Use “-“ to read from stdin.

-p preserve permissions, ownership, access/modify times
-f overwrite if exists
-l lazy persist
-d skip creating temporary file

hdfs dfs -put localfile hdfs://nn1/file1
hdfs dfs -put -f localfile1 localfile2 hdfs://nn1/dir1
hdfs dfs -put -d localfile hdfs://nn1/file1
hdfs dfs -put - hdfs://nn1/file1

rm - delete a file or move to trash if enabled

-f no error if file doesn’t exist
-R recursive
-skipTrash bypass trash, great if you are over quota
-safely ask for confirmation if number of files to be deleted is over hadoop.shell.delete.limit.num.files

hdfs dfs -rm hdfs://nn1/file
hdfs dfs -rm hdfs://nn1/file hdfs://nn1/user/hadoop/emptydir

NOTE - Trash is disabled by default. To enable it, edit core-site.xml and set a value higher than zero for the variable fs.trash.interval.

rmdir - delete a directory

–ignore-fail-on-non-empty don’t fail if dir isn’t empty and you’re using wild cards

hdfs dfs -rmdir hdfs://nn1/emptydir

rmr - recursive delete, DEPRECATED, don’t use it


hdfs dfs -rmr hdfs://nn1/file1

setfacl - set Access Control List (ACL)

-b remove all except the base ACL entries
-k remove default ACL
-R recursive
-m modify ACL, new entries added, old entries kept
-x remove specified entries, keep others
–set completely replace, acl_spec needs all info, if either access or default enteries are ommited, retain them

hdfs dfs -setfacl -m user:hadoop:rw- hdfs://nn1/file
hdfs dfs -setfacl -x user:hadoop hdfs://nn1/file
hdfs dfs -setfacl --set user::rw-,user:hadoop:rw-,group::r--,other::r-- hdfs://nn1/file
hdfs dfs -setfacl -R -m user:hadoop:r-x hdfs://nn1/dir
hdfs dfs -setfacl -m default:user:hadoop:r-x hdfs://nn1/dir
hdfs dfs -setfacl -b hdfs://nn1/file
hdfs dfs -setfacl -k hdfs://nn1/dir

setfattr - set extended attributes

-n name name to assign to
-v value value to assign
-x name remove extended attribute

hdfs dfs -setfattr -n user.myAttr -v myValue hdfs://nn1/file
hdfs dfs -setfattr -n user.noValue hdfs://nn1/file
hdfs dfs -setfattr -x user.myAttr hdfs://nn1/file

setrep - change replication factor for file recursively, ignore EC files

-R no effect, for backwards compatibilty
-w wait for replication, could be very long time

hdfs dfs -setrep -w 3 hdfs://nn1/dir1

stat - show stats in specified format


hdfs dfs -stat "type:%F perm:%a %u:%g size:%b mtime:%y atime:%x name:%n" hdfs://nn1/file
%a permissions in octal
%A permissions in symbolic
%b filesize in bytes
%F type
%g group name of owner
%n name
%o block size
%r replication
%u user name of owner
%x, %X access date
%y, %Y modification date
%x and %y “yyyy-MM-dd HH:mm:ss”
%X and %Y milliseconds since January 1, 1970 UTC
%y default if format not specified

tail - show last kilobyte of file

Use “-f” to follow.
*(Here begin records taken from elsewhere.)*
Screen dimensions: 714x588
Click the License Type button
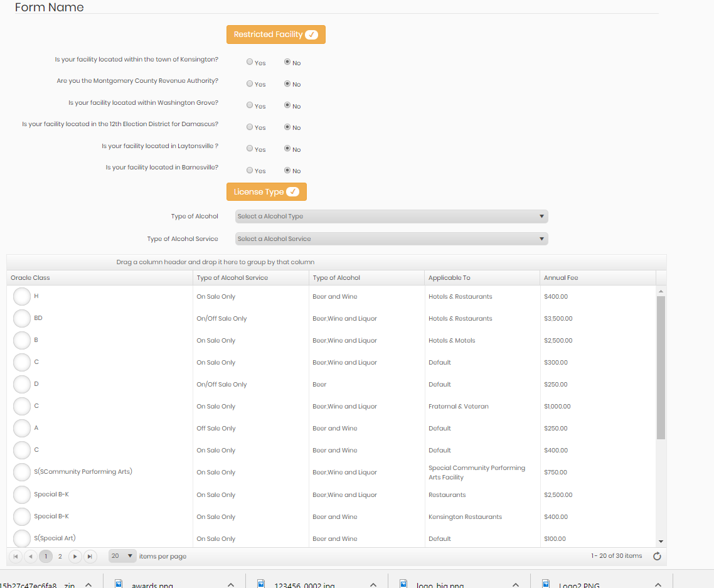[x=266, y=192]
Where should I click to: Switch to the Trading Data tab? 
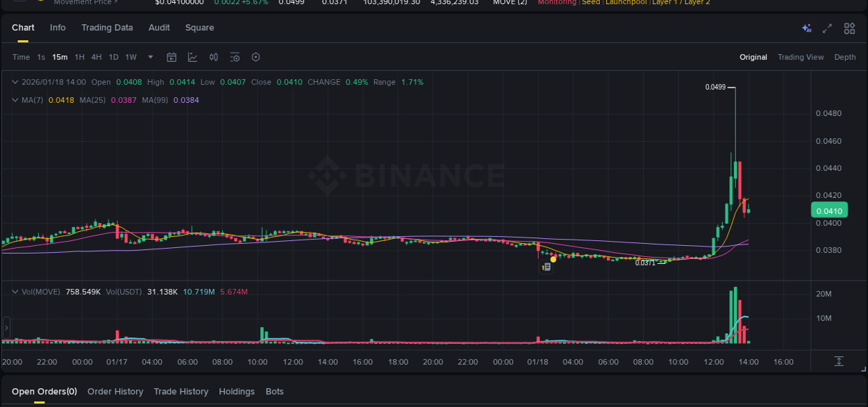pyautogui.click(x=107, y=28)
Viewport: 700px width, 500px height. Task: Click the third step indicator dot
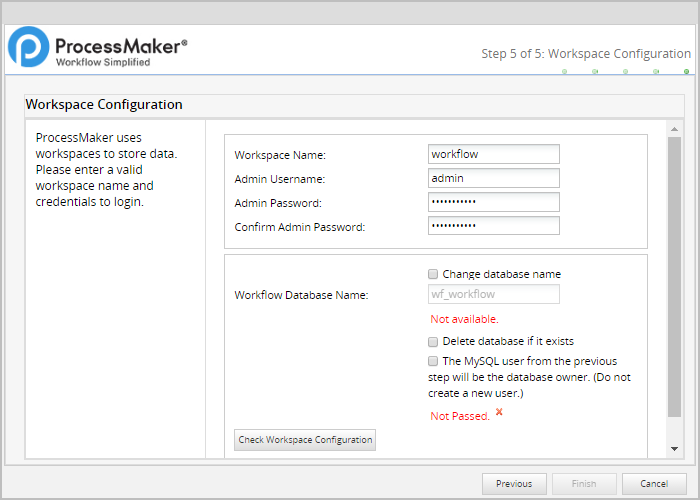coord(625,72)
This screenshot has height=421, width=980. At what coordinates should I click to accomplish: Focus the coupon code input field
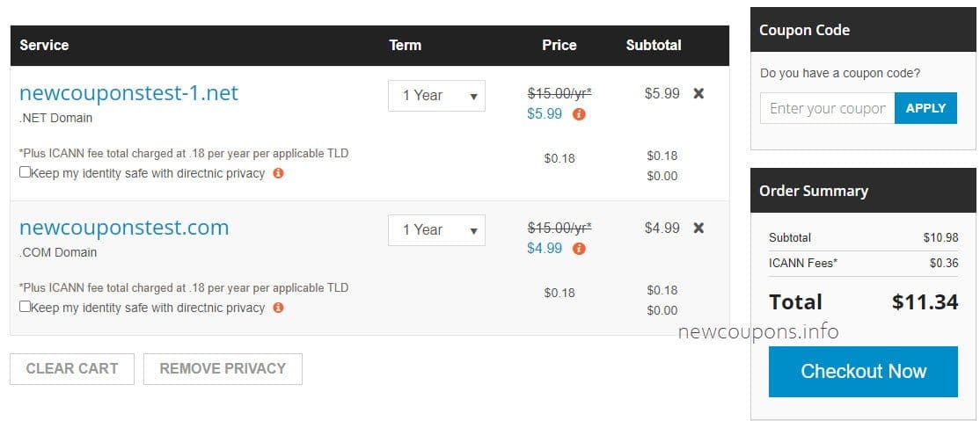(827, 108)
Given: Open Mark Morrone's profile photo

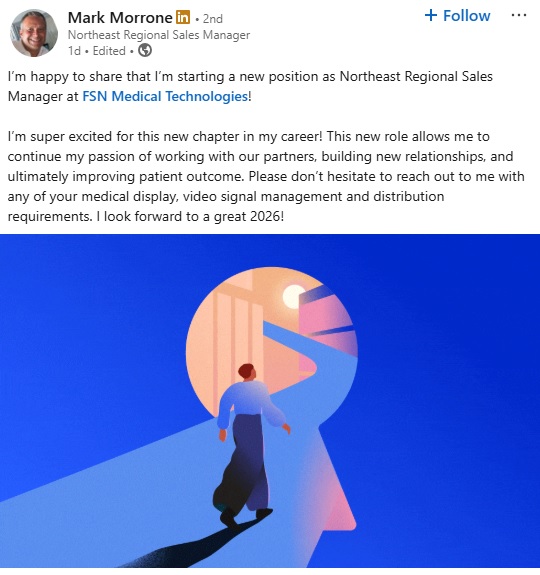Looking at the screenshot, I should [34, 33].
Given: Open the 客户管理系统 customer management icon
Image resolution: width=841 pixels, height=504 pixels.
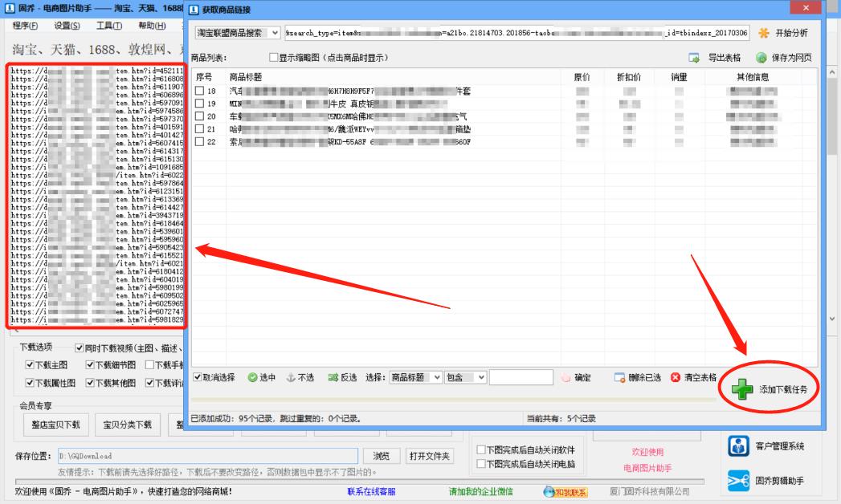Looking at the screenshot, I should pyautogui.click(x=740, y=444).
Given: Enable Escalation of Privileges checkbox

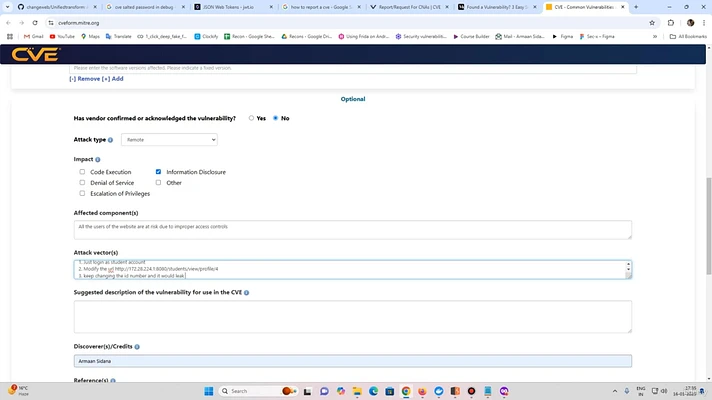Looking at the screenshot, I should pos(82,193).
You can watch appended data as the file is written.


hdfs dfs -tail hdfs://nn1/dir1/file1

test - test the file …


hdfs dfs -test -e hdfs://nn1/file1
-d return 0 if is directory
-e return 0 if exists
-f return 0 if is file
-s return 0 if not empty
-w return 0 if exists and you have write permission
-r return 0 if exists and you have read permission
-z return 0 if file is zero length

text - output a zip or TextRecordInputStream file as text


hdfs dfs -text hdfs://nn1/file1

touch - update modification and access times, create empty file if it doesn’t exist


hdfs dfs -touch hdfs://nn1/file1
hdfs dfs -touch -m -t 20180809230000 hdfs://nn1/file1
hdfs dfs -touch -t 20180809230000 hdfs://nn1/file1
hdfs dfs -touch -a hdfs://nn1/file1
-a only change access time
-m only change modification time
-t specify time stamp
-c don’t create if it doesn’t exist

touchz - create zero length file, return error if a non-zero length file exists


hdfs dfs -touchz hdfs://nn1/file1

truncate - truncate all matching files to specified length

Use “-w” wait for block recovery to complete. Check the offical doc for more details on this.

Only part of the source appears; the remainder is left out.